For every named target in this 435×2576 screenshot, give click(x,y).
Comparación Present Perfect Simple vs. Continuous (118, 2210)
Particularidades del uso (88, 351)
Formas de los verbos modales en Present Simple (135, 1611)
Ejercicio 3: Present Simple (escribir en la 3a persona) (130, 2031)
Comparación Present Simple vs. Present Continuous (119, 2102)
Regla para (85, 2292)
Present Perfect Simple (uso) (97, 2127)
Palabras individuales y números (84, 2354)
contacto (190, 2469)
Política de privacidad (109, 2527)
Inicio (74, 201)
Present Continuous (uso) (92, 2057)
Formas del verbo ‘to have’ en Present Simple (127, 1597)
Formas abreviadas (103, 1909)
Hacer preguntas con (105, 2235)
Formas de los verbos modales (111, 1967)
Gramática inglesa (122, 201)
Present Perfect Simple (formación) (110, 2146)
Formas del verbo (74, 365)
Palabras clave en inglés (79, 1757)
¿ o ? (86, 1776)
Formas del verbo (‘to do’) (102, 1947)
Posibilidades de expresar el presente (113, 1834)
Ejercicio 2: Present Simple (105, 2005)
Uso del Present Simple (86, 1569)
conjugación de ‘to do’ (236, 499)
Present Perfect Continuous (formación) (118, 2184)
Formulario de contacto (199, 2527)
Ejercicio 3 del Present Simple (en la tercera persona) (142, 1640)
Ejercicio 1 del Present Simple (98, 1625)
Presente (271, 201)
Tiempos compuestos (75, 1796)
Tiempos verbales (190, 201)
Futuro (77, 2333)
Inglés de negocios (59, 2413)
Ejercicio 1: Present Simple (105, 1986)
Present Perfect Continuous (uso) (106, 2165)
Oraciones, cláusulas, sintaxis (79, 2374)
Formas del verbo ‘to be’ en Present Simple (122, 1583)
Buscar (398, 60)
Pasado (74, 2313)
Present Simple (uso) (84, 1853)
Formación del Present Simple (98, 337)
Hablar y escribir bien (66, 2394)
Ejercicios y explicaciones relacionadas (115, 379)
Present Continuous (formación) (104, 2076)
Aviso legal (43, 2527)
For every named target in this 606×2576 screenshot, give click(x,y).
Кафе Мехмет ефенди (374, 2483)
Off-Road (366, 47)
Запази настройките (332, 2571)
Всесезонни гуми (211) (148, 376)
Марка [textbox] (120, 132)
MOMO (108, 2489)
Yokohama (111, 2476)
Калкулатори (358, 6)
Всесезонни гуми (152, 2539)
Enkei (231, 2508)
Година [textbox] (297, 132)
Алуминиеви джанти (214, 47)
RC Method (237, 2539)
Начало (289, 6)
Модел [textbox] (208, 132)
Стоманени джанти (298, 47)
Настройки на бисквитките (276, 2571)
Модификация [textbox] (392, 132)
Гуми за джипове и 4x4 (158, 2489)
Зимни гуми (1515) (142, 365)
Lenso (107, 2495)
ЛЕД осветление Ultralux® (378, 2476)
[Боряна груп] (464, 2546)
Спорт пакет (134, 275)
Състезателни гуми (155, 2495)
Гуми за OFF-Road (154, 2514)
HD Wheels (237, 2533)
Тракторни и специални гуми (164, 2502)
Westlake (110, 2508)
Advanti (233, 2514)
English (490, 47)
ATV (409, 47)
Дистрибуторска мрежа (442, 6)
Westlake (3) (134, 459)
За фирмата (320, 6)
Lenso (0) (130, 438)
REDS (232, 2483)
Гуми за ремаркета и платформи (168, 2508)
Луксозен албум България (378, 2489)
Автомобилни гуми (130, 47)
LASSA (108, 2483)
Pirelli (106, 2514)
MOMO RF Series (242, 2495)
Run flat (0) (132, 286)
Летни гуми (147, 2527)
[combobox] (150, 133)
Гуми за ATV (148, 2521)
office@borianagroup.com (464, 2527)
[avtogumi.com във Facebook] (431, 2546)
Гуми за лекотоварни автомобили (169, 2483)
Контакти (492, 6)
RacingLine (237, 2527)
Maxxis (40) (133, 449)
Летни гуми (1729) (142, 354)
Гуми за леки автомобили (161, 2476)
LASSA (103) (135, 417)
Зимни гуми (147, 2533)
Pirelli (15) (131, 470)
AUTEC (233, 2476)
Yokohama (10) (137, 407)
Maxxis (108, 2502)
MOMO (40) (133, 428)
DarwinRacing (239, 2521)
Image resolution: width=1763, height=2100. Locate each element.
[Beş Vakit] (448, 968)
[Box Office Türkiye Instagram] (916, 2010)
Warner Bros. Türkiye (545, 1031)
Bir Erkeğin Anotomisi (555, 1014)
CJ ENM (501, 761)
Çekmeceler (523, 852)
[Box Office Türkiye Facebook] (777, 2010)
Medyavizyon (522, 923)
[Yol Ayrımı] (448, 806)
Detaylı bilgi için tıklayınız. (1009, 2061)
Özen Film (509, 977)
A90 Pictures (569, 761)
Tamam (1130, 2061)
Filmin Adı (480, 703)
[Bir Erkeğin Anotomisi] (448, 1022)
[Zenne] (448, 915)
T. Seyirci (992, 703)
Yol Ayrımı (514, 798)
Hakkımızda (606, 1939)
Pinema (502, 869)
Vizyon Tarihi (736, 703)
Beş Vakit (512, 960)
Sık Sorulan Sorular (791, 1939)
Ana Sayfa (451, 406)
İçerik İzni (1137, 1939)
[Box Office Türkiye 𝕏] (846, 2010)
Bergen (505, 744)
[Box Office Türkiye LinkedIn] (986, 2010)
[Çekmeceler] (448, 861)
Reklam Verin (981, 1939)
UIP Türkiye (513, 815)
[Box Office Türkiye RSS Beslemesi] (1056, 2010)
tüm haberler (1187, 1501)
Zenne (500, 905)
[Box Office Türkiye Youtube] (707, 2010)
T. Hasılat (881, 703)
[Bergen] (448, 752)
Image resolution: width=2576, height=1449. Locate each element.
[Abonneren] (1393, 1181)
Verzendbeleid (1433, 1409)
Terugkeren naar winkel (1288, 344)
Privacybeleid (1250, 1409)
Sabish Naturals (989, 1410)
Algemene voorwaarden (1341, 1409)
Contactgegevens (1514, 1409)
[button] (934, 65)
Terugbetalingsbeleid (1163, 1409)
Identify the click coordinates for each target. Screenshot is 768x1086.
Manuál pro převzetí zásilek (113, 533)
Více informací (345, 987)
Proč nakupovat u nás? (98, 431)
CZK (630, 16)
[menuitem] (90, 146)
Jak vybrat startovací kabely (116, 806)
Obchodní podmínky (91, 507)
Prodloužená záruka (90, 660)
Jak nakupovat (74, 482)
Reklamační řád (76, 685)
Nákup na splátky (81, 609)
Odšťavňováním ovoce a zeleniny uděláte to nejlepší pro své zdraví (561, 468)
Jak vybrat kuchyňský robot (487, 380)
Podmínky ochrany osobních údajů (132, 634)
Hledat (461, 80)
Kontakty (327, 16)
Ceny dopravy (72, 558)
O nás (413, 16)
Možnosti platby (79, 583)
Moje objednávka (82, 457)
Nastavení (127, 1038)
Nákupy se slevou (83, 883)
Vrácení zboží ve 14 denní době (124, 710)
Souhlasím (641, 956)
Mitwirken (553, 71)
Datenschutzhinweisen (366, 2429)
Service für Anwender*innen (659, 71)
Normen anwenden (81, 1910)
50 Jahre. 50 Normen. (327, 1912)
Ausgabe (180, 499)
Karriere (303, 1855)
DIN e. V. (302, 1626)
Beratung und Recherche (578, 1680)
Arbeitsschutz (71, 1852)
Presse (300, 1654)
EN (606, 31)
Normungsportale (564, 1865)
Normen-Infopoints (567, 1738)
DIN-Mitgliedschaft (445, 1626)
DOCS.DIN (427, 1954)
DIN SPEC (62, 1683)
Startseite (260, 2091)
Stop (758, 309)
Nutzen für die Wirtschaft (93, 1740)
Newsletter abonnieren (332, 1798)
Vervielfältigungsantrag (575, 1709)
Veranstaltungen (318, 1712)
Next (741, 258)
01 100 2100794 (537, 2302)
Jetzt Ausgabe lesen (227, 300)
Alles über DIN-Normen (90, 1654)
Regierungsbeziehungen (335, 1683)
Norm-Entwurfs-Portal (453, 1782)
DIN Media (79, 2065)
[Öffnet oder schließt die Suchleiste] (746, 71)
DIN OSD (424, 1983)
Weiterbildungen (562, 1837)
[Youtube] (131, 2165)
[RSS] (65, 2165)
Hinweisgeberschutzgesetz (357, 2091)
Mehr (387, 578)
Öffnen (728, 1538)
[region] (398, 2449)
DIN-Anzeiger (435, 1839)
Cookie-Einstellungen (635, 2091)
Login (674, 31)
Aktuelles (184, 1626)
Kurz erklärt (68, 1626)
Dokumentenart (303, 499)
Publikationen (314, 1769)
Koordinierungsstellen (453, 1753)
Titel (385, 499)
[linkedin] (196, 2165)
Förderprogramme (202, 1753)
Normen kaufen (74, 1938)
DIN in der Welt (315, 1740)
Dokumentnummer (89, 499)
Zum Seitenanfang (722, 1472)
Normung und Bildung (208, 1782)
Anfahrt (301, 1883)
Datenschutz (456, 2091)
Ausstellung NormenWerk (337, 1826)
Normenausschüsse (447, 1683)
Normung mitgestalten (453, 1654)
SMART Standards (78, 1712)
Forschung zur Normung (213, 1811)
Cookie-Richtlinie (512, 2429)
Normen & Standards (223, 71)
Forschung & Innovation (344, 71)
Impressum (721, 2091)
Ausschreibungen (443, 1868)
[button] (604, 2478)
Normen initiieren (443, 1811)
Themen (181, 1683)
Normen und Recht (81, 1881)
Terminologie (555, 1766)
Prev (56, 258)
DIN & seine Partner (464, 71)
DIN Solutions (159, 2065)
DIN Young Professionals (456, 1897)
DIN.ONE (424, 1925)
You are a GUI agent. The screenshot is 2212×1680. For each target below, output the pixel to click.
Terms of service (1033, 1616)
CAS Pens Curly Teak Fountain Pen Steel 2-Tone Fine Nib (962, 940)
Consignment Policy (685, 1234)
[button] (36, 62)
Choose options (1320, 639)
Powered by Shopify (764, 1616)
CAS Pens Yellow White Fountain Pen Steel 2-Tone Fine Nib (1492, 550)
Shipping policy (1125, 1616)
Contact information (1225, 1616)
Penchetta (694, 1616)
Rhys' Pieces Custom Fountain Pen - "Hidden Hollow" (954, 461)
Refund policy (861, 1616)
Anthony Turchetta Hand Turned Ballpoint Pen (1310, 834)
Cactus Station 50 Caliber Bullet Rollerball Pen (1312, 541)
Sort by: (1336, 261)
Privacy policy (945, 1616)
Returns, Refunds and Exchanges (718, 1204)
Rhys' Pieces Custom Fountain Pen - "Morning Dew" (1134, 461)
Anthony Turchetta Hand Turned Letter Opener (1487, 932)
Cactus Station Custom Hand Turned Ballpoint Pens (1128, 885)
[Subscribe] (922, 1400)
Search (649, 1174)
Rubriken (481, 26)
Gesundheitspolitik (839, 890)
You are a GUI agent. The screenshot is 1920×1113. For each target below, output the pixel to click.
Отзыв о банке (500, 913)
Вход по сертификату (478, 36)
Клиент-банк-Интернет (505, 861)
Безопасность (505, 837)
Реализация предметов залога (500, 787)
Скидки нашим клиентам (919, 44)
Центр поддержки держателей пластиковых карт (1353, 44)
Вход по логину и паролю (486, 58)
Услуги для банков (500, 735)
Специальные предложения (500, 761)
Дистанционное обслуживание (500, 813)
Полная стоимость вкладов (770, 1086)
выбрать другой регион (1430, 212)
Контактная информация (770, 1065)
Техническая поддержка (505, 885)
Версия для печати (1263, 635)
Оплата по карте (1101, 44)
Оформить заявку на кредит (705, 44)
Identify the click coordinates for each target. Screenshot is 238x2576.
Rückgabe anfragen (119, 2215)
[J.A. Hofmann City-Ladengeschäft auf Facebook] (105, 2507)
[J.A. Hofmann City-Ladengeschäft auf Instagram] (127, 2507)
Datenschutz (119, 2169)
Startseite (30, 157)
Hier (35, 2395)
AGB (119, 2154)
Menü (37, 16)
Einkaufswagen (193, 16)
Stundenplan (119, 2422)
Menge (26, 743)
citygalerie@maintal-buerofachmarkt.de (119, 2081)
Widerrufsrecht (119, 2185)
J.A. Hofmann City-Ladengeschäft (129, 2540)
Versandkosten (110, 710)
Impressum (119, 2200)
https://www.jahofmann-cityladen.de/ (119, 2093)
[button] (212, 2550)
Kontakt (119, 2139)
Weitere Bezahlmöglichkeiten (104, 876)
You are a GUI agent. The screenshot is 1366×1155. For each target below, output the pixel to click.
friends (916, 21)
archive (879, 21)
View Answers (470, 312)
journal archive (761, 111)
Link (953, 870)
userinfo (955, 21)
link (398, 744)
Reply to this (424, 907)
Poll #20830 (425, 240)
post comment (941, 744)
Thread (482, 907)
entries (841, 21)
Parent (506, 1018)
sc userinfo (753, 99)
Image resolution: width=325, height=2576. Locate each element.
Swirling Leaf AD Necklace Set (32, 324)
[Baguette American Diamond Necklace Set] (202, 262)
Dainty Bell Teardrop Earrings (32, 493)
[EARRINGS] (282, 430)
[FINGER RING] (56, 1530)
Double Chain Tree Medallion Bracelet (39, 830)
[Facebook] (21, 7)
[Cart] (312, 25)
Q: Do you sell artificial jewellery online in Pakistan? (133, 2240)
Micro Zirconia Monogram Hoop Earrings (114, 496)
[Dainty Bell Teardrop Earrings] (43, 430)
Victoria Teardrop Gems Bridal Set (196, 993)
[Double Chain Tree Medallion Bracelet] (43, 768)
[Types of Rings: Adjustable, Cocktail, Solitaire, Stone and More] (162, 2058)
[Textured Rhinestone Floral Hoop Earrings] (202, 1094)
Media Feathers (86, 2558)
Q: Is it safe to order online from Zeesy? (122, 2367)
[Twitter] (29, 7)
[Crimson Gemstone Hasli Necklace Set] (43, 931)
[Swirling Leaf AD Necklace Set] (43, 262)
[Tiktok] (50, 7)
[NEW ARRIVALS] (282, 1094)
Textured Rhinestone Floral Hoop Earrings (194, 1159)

**HOW TO COMPLETE THIS TASK:**
The expected output is exactly the lines of the listing above between the line holding "Cookie-Einstellungen (635, 2091)" and the line holding "Normen & Standards (223, 71)", inclusive.

**TASK RESULT:**
Cookie-Einstellungen (635, 2091)
Login (674, 31)
Aktuelles (184, 1626)
Kurz erklärt (68, 1626)
Dokumentenart (303, 499)
Publikationen (314, 1769)
Koordinierungsstellen (453, 1753)
Titel (385, 499)
[linkedin] (196, 2165)
Förderprogramme (202, 1753)
Normen kaufen (74, 1938)
DIN in der Welt (315, 1740)
Dokumentnummer (89, 499)
Zum Seitenanfang (722, 1472)
Normung und Bildung (208, 1782)
Anfahrt (301, 1883)
Datenschutz (456, 2091)
Ausstellung NormenWerk (337, 1826)
Normenausschüsse (447, 1683)
Normung mitgestalten (453, 1654)
SMART Standards (78, 1712)
Forschung zur Normung (213, 1811)
Cookie-Richtlinie (512, 2429)
Normen & Standards (223, 71)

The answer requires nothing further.